◆ Problem
Rewrite every one of the records below with each "Viewport" replaced by "Window size", leaving everything else unchanged.
= = = = = = =
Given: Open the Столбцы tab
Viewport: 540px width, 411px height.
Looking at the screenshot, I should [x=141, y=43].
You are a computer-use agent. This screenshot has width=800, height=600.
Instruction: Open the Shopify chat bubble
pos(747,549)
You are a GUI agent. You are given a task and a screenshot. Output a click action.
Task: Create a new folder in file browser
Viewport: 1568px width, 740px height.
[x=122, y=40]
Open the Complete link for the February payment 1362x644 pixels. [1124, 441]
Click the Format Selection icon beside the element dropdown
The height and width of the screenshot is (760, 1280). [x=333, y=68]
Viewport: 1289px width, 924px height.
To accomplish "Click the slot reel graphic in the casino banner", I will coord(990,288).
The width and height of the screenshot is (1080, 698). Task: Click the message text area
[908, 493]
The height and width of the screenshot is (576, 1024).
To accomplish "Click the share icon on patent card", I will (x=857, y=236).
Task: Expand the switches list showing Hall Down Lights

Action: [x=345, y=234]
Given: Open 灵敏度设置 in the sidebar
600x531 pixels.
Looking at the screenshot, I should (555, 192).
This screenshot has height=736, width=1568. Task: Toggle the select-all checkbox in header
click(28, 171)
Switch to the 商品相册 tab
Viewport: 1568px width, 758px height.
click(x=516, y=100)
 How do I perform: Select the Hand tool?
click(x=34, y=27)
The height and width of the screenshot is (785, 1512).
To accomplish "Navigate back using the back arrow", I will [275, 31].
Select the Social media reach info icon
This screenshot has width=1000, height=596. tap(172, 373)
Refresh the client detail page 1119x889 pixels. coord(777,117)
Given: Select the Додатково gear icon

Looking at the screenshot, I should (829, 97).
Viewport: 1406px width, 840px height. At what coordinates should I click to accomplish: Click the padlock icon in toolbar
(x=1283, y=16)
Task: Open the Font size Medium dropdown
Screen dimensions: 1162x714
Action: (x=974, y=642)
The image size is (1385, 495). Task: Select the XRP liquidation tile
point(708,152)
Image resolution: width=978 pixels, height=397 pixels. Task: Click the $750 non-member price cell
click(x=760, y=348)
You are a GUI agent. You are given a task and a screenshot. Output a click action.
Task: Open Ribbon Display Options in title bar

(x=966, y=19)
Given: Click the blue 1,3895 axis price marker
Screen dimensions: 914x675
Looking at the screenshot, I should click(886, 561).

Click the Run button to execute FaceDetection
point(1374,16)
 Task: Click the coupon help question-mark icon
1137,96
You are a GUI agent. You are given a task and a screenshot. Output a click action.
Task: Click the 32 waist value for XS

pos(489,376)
= = = = = = =
◆ Correct response
Given: Open the Столбцы tab
Window size: 540px width, 411px height.
Looking at the screenshot, I should [x=141, y=43].
You are a computer-use agent. This screenshot has width=800, height=600.
Instruction: Open the Shopify chat bubble
pos(747,549)
You are a GUI agent. You are given a task and a screenshot. Output a click action.
Task: Create a new folder in file browser
Window size: 1568px width, 740px height.
[x=122, y=40]
Open the Complete link for the February payment 1362x644 pixels. [1124, 441]
Click the Format Selection icon beside the element dropdown
The height and width of the screenshot is (760, 1280). [x=333, y=68]
Window size: 1289px width, 924px height.
To accomplish "Click the slot reel graphic in the casino banner", I will coord(990,288).
The width and height of the screenshot is (1080, 698). Task: Click the message text area
[908, 493]
The height and width of the screenshot is (576, 1024).
To accomplish "Click the share icon on patent card", I will (x=857, y=236).
Task: Expand the switches list showing Hall Down Lights

Action: [x=345, y=234]
Given: Open 灵敏度设置 in the sidebar
600x531 pixels.
Looking at the screenshot, I should (555, 192).
This screenshot has height=736, width=1568. Task: Toggle the select-all checkbox in header
click(28, 171)
Switch to the 商品相册 tab
Window size: 1568px width, 758px height.
click(x=516, y=100)
 How do I perform: Select the Hand tool?
click(x=34, y=27)
The height and width of the screenshot is (785, 1512).
To accomplish "Navigate back using the back arrow", I will [275, 31].
Select the Social media reach info icon
This screenshot has width=1000, height=596. tap(172, 373)
Refresh the client detail page 1119x889 pixels. coord(777,117)
Given: Select the Додатково gear icon

Looking at the screenshot, I should (829, 97).
Window size: 1406px width, 840px height. At what coordinates should I click to accomplish: Click the padlock icon in toolbar
(x=1283, y=16)
Task: Open the Font size Medium dropdown
Screen dimensions: 1162x714
Action: (x=974, y=642)
The image size is (1385, 495). Task: Select the XRP liquidation tile
point(708,152)
Image resolution: width=978 pixels, height=397 pixels. Task: Click the $750 non-member price cell
click(x=760, y=348)
You are a GUI agent. You are given a task and a screenshot. Output a click action.
Task: Open Ribbon Display Options in title bar

(x=966, y=19)
Given: Click the blue 1,3895 axis price marker
Screen dimensions: 914x675
Looking at the screenshot, I should click(886, 561).

Click the Run button to execute FaceDetection
point(1374,16)
 Task: Click the coupon help question-mark icon
1137,96
You are a GUI agent. You are given a task and a screenshot. Output a click action.
Task: Click the 32 waist value for XS

pos(489,376)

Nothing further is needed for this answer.